Just like tuning hyperparameters, reducing overfitting is more art than science. Besides L1 and L2, there are many other regularization methods you can use. Here’s an overview of some of them.
The most fundamental regularization technique is also the first one you should reach for: make the overfitting network smaller. After all, overfitting happens because the system is too clever for the data it’s learning. Smaller networks are not as clever as big networks. Try reducing the number of hidden nodes, or even removing a few layers. You’ll have a go at this approach in the chapter’s closing exercise.
Instead of simplifying the model, you can also reduce overfitting by simplifying the data—that is, removing a few input variables. Let’s say you’re predicting a boiler’s consumption from a set of 20 input variables. An overfitting network strives to fit the details of that dataset, noise included. Try dropping a few variables that are less likely to impact consumption (like the day of the week) in favor of the ones that seem more relevant (like the outside temperature). The idea is that the fewer features you have, the less noise you inject into the system.

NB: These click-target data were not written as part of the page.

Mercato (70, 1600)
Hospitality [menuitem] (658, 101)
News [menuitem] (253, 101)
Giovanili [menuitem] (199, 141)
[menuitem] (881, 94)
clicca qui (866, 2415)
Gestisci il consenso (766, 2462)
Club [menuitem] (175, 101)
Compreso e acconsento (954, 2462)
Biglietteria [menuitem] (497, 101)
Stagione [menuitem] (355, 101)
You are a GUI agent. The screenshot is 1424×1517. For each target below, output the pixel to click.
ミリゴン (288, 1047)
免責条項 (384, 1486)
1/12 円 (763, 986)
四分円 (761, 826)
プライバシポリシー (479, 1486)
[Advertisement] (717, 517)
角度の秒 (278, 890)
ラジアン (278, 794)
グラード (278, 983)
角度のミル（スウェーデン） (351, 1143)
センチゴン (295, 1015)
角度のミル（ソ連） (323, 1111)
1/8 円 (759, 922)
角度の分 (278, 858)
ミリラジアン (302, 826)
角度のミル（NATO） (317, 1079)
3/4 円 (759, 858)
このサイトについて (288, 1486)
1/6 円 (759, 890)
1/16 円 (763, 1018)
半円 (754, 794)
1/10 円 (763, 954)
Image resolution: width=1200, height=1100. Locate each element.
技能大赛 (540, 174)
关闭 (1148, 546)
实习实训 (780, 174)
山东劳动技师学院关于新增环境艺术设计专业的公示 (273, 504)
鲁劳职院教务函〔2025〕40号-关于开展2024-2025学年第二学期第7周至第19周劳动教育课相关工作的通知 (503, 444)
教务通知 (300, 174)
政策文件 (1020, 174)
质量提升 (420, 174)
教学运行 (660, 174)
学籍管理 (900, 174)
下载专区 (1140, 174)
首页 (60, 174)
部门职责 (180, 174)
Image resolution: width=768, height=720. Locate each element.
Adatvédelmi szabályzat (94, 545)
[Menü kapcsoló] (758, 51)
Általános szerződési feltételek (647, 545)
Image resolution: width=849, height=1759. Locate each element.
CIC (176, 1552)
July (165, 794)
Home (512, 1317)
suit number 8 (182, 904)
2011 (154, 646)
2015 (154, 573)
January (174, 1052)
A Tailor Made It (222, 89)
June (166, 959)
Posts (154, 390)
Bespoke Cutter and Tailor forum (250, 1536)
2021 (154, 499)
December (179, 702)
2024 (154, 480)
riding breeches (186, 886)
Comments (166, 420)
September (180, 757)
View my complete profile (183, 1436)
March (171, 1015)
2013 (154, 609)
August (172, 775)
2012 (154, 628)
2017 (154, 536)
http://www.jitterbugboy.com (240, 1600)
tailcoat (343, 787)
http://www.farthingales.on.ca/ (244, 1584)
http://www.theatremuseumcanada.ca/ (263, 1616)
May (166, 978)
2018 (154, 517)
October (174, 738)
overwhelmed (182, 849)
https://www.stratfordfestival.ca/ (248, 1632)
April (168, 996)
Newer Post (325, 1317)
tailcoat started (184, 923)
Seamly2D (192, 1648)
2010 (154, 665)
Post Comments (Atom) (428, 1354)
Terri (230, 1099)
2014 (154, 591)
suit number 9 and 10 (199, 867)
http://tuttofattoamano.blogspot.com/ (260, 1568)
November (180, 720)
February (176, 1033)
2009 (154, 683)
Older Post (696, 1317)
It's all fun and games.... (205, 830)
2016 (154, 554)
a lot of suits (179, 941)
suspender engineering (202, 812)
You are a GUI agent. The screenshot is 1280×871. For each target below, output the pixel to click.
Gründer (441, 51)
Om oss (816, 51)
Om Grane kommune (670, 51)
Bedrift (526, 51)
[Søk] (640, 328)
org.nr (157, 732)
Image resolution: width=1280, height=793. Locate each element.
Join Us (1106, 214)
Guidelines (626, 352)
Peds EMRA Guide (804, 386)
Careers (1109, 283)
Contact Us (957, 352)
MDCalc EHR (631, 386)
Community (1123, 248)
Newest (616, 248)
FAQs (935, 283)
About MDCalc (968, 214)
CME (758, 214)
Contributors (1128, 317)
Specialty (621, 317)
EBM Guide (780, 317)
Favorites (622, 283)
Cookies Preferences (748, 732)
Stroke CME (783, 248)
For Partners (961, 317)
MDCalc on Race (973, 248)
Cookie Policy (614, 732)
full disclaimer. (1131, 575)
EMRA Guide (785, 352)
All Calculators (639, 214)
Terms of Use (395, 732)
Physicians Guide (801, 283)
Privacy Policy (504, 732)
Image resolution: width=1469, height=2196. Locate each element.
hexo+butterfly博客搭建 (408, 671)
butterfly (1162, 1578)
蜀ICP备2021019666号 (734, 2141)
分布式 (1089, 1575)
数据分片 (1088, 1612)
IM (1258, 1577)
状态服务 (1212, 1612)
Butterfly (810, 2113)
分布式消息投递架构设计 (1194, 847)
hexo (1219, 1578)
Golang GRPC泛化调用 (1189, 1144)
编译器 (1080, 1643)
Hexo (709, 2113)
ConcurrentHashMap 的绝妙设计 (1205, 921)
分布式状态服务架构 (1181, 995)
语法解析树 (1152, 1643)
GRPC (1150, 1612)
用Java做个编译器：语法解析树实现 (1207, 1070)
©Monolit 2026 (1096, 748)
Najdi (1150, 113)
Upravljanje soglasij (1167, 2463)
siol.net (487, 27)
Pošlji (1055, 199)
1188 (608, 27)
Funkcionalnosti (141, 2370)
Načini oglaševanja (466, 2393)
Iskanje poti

Here’s another way to reduce overfitting: cut short the network’s training. This idea is not as weird as it sounds. If you look at the history of the network’s loss during training, you can see the system moving from underfitting to overfitting as it learns the noise in the training data. Once overfitting kicks in, the validation flattens, and then diverges from the training loss. If you stop training at that point, you’ll get a network that didn’t learn enough to overfit the data yet. This technique is called early stopping.
Finally, and perhaps surprisingly, sometimes you can reduce overfitting by increasing a neural network’s learning rate. To understand why, remember that the learning rate measures the size of each GD step. With the bigger learning rate, GD takes bolder, coarser steps. As a result, the trained model is likely to be less detailed, which might help reduce overfitting.
We went through a few regularization techniques, and we’ll see a couple more in the next chapter. Each of these approaches might or might not work for a specific network and dataset. Here, as in many other aspects of ML, your mileage may vary. Be ready to experiment with different approaches, either alone or in combination, and learn by experience which approaches work best in which circumstances.